As we came in the house, the rain had eased up, so we didn't get too wet moving from car to house. I brought The Small One into the bedroom and took her shoes and socks off, beginning to get her ready for nap. I opened the outside door for a minute and put her in bed. And then, the deluge. The rain came down in torrents! I thought it pretty awesome and The Small One concurred. There would be no sleeping during that!
Out she flew from the bed to the door to watch. The wind picked up a bit and blew some stray rain into her face as she laughed with delight.
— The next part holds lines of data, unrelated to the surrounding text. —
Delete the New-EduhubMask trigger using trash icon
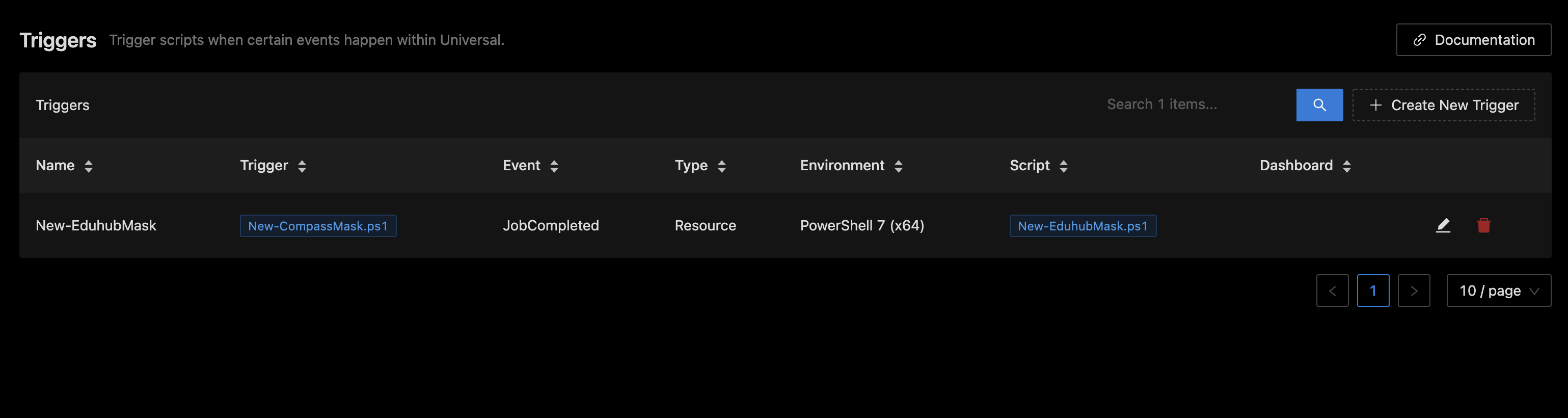The width and height of the screenshot is (1568, 418). [1483, 225]
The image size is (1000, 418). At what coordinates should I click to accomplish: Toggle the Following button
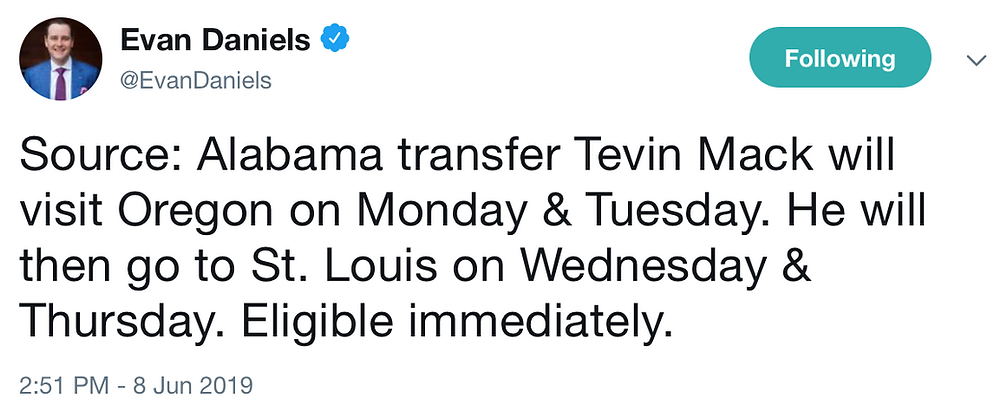[x=840, y=57]
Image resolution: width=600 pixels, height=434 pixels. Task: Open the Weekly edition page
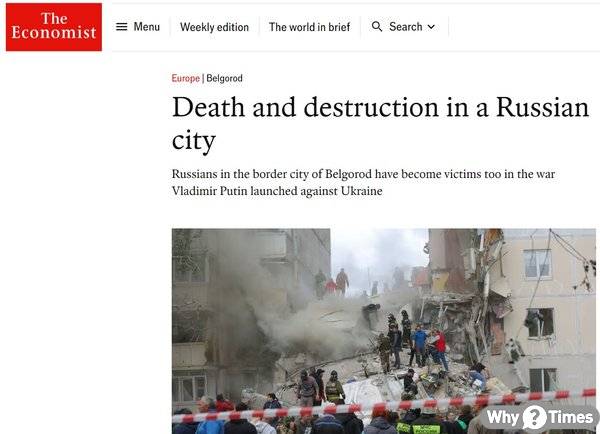(x=214, y=27)
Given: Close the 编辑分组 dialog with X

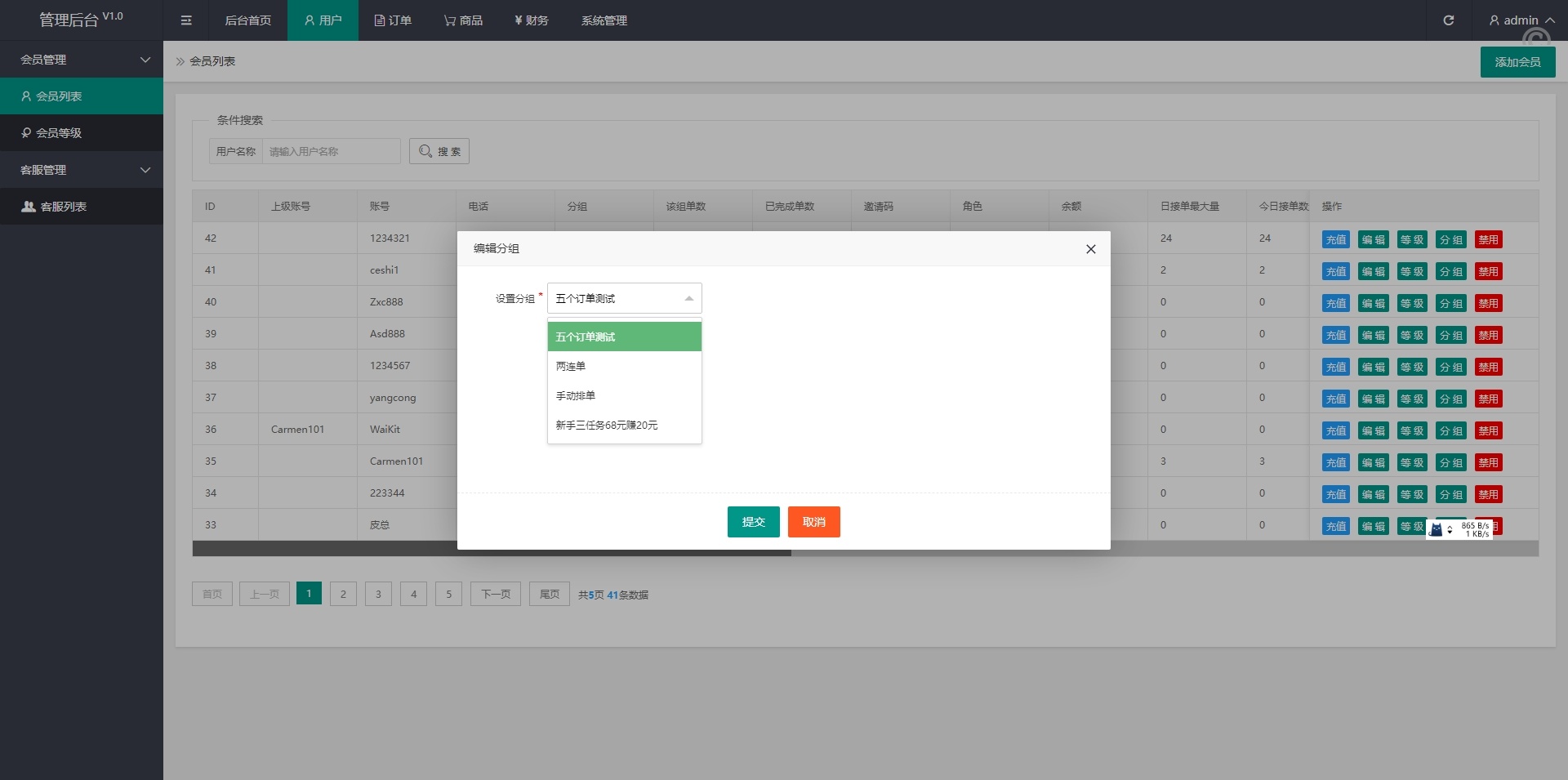Looking at the screenshot, I should click(x=1090, y=249).
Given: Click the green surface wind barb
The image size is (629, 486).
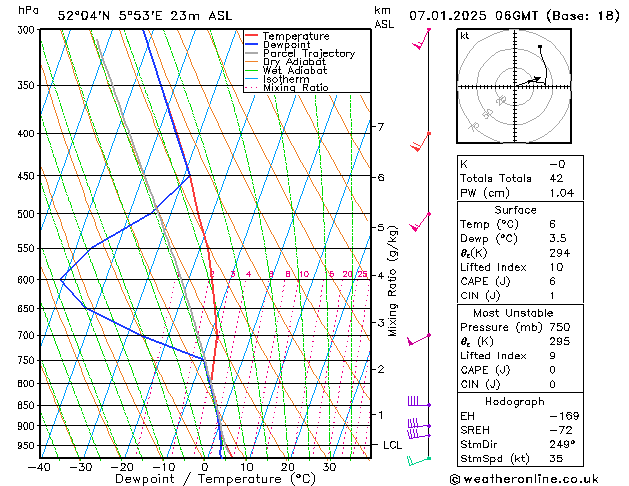Looking at the screenshot, I should (419, 461).
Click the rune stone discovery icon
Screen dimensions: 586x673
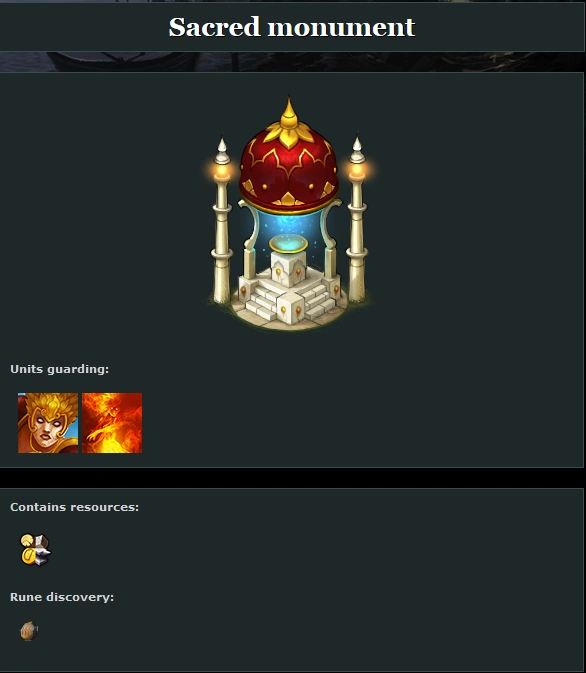29,631
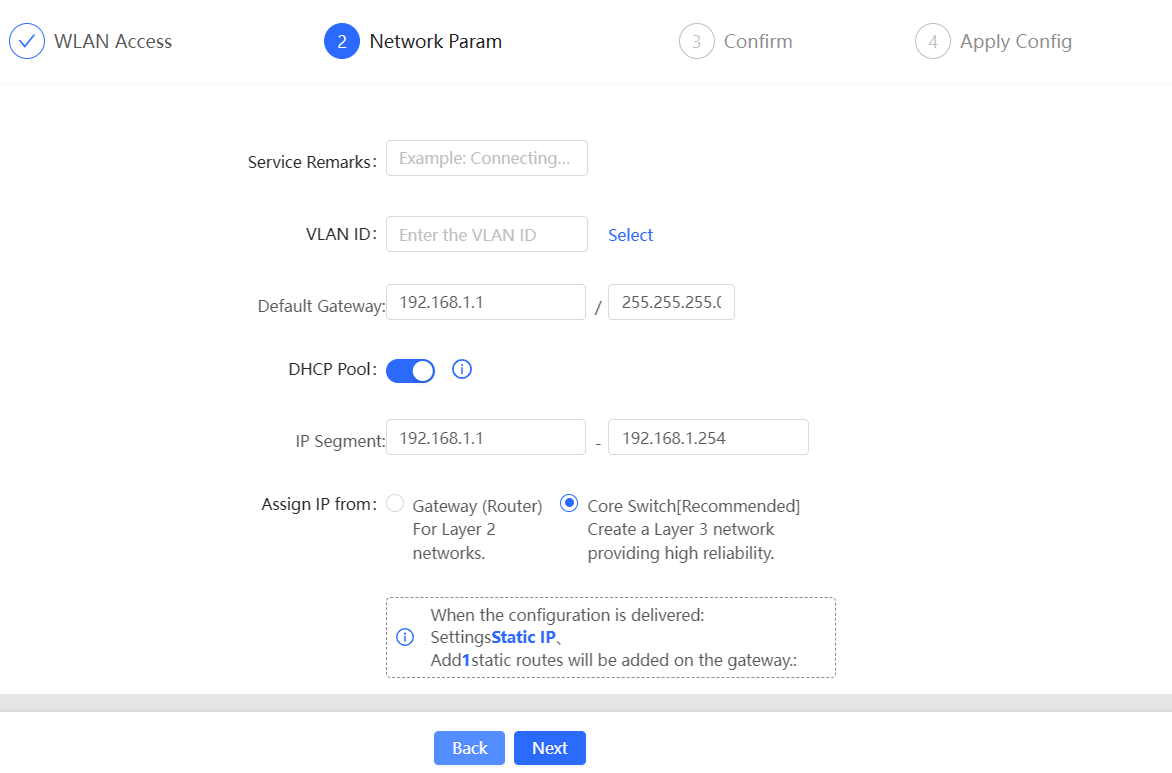Click the IP Segment start address field
The width and height of the screenshot is (1172, 773).
tap(485, 437)
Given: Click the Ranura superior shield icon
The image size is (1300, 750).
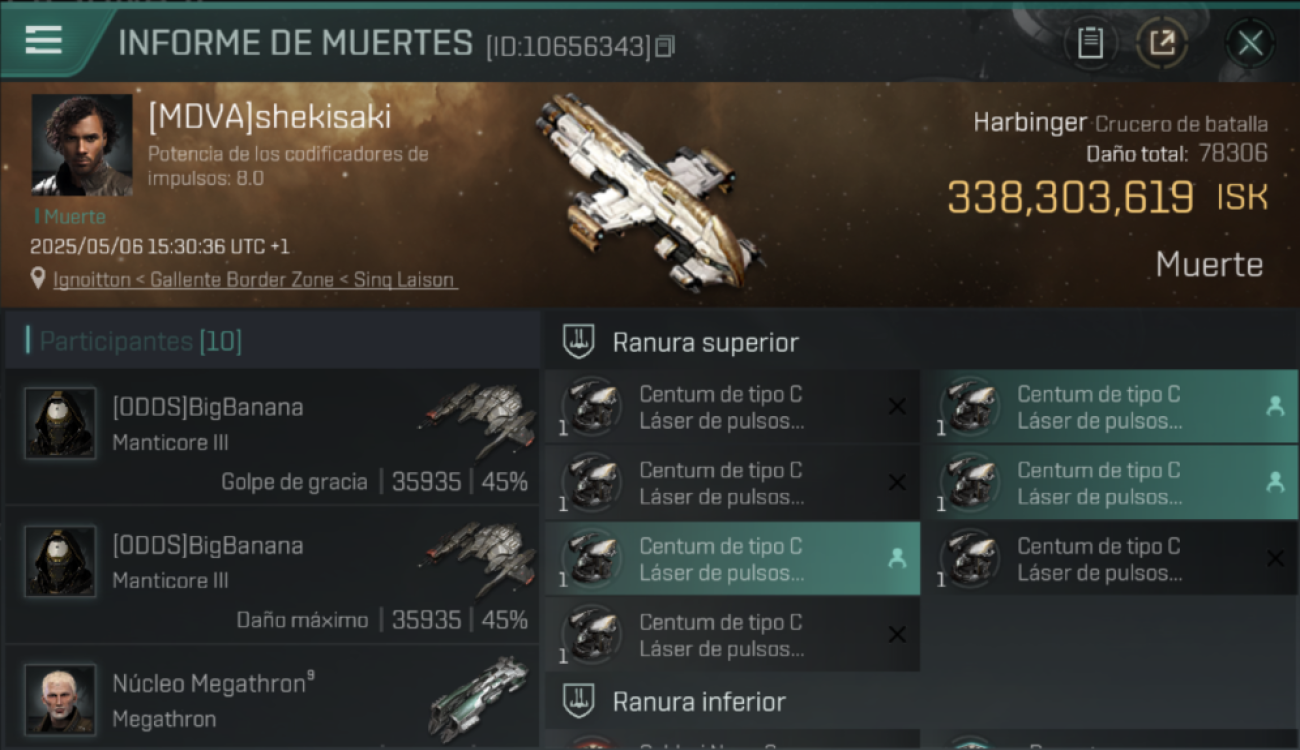Looking at the screenshot, I should (x=578, y=342).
The dogs came running to see what was going on and she looked at me with her Please? look. I nodded and she bolted from the house into the storm. I stayed in the doorway and watched her cavort in the wind and rain with her dogs, while she shrieked with laughter. Each gust of wind brought with it another excited peal from The Small One, accompanied by happy barks from the dogs. They love it when she comes out to play.
After about five minutes of this, The Small One tired of the game and came back to the doorway and stepped inside. "Brrr, chilly, chilly. I take off clothes! I wet!" Indeed she was, very wet. But her eyes were bright and happy. She pulled off her little shirt, struggled out of her wet jeans and peeled off her damp skivvies. "Brrr, chilly! I need bed! Blankey!" I popped her back into bed, she crawled up to the pillows and grabbed her new fave cuddle, my heating pad. She flipped the switch on laid it on her spot, laid on top of it and demanded her blankey, which I provided, and cuddled up into a ball. A couple of minutes later I asked her how she was. "I cosy warms" was the answer. A couple of minutes later, I glanced down at her again, to find her fast asleep.
Shall I tell you the story of her discovery of the heating pad? She thinks it is a thing of beauty and wonder, you know.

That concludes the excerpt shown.